Política

Câmara rejeita uso de Fundos, o que já pressiona parcelamento com a Funprev

Thiago Navarro
| Tempo de leitura: 3 min

Em uma das últimas sessões da atual legislatura, o governo do prefeito Clodoaldo Gazzetta (PSDB) sofreu um revés na Câmara Municipal. Os vereadores decidiram, por 12 votos a 4, rejeitar o projeto de lei que autorizava o uso dos Fundos Municipais para pagamentos de despesas relacionadas à pandemia, mas sem detalhar em quais áreas.

Uma das propostas, discutida em audiência pública há dois meses, era usar o dinheiro para quitar parte do débito que a Prefeitura de Bauru tem com a Funprev. Sem a aprovação do projeto dos Fundos, o atual governo deve pressionar ainda mais pelo parcelamento da dívida com a fundação. A Secretaria de Finanças já informou que não terá condição de pagar tudo de uma vez no começo de 2021, quando se inicia o mandato da prefeita eleita Suéllen Rosim (Patriota). O parcelamento ainda depende de aprovação.

PROPOSTA

O projeto de uso dos Fundos previa a liberação de saldo de R$ 8 milhões que seria suficiente para pagar duas parcelas em aberto da cota patronal. A prefeitura deixou de pagar a cota a partir de agosto, pouco mais de R$ 4 milhões por mês, totalizando R$ 20,2 milhões até o final do ano.

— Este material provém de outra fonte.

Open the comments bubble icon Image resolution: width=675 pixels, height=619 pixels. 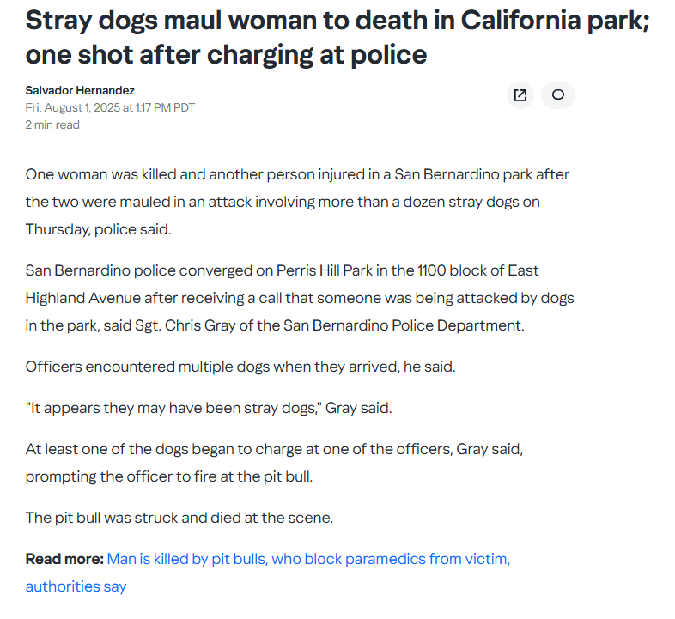pyautogui.click(x=558, y=95)
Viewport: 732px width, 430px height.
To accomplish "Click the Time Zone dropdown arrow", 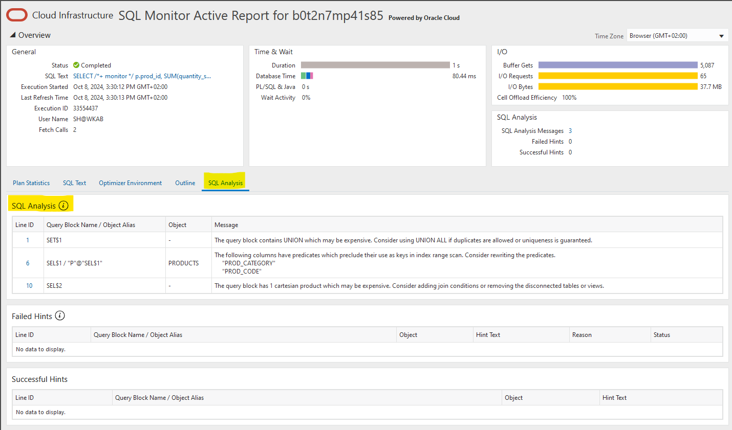I will pos(722,35).
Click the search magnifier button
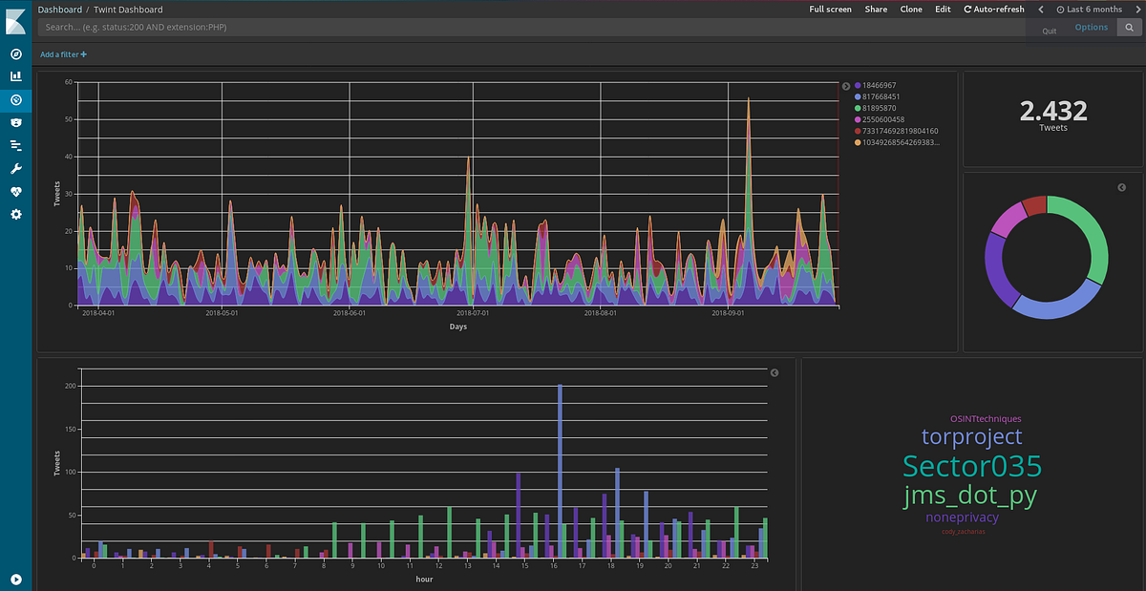Viewport: 1146px width, 591px height. click(x=1128, y=28)
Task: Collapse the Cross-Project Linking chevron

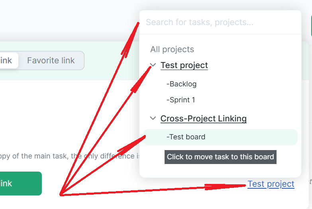Action: [153, 118]
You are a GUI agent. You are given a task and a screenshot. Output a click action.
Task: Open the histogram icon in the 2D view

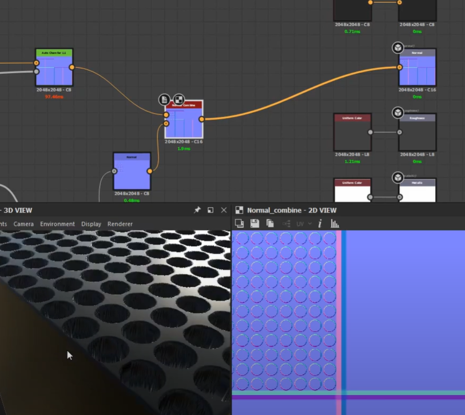click(335, 224)
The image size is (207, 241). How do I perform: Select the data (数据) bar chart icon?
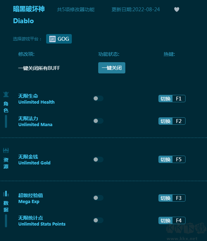pyautogui.click(x=6, y=194)
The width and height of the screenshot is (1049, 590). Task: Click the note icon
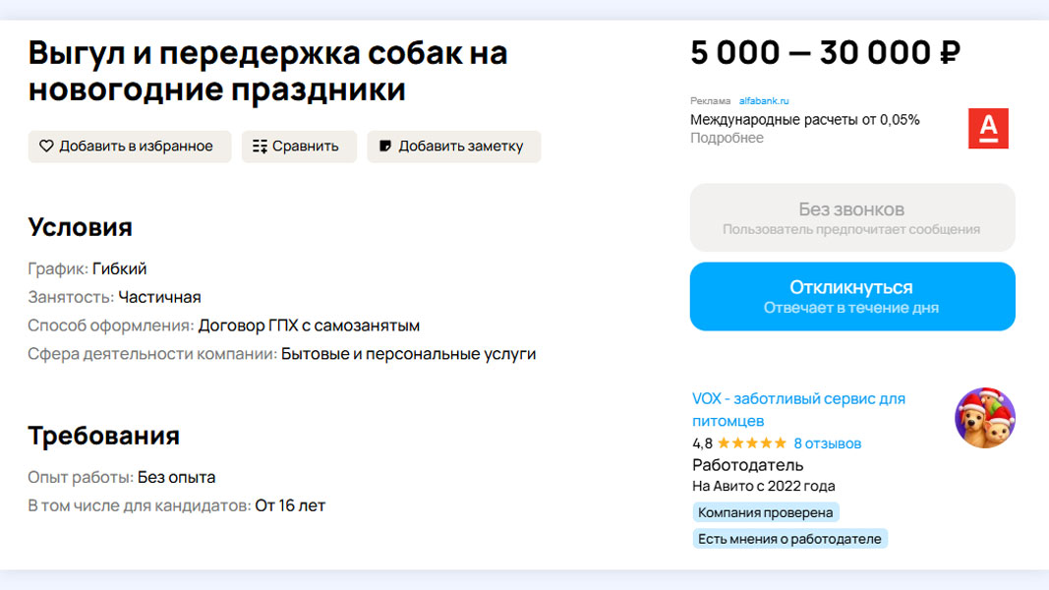click(385, 147)
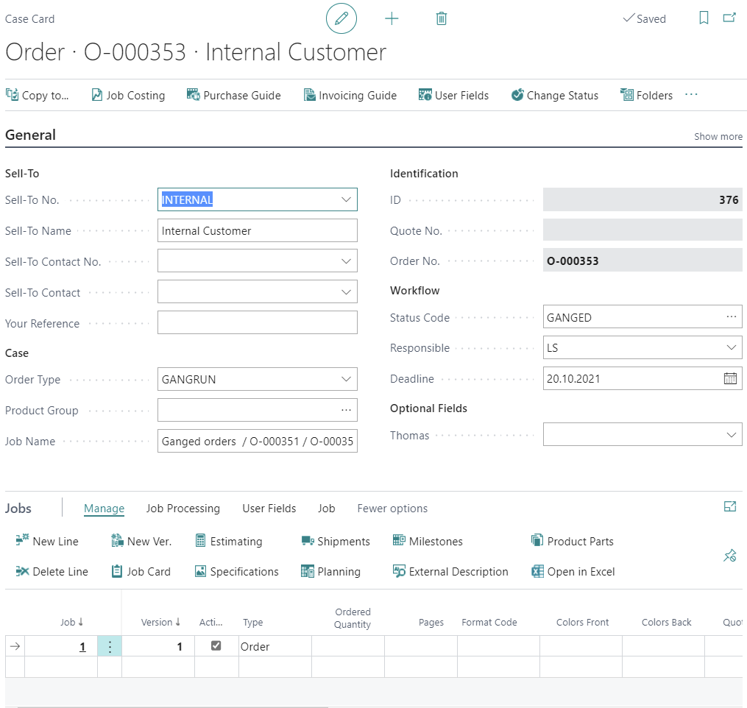Switch to the Job Processing tab
This screenshot has width=747, height=708.
(183, 509)
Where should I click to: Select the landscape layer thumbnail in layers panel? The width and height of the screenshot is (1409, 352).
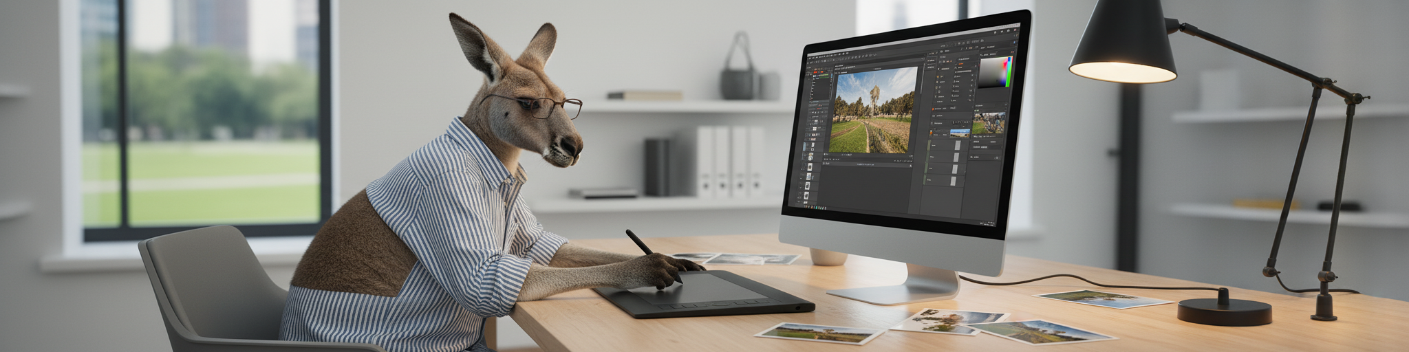click(959, 133)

Com o dinheiro dos Fundos, o valor devido cairia para R$ 12 milhões. A suspensão da cota patronal está prevista em lei federal, por conta da pandemia, mas a forma de compensação depende de lei municipal, encaminhada para a Câmara somente depois que a prefeitura já tinha suspendido o pagamento.

A proposta de parcelamento do valor de R$ 20,2 milhões, por cinco anos, com juros de 1% ao mês, está em tramitação pela Câmara. Se aprovado, ao final do período a prefeitura vai pagar perto de R$ 28 milhões. O secretário de Finanças, Everson Demarchi, afirma que seria mais vantajoso usar o dinheiro dos Fundos para amortizar parte da dívida, pois a compensação neste caso seria apenas com a correção financeira, sem juros.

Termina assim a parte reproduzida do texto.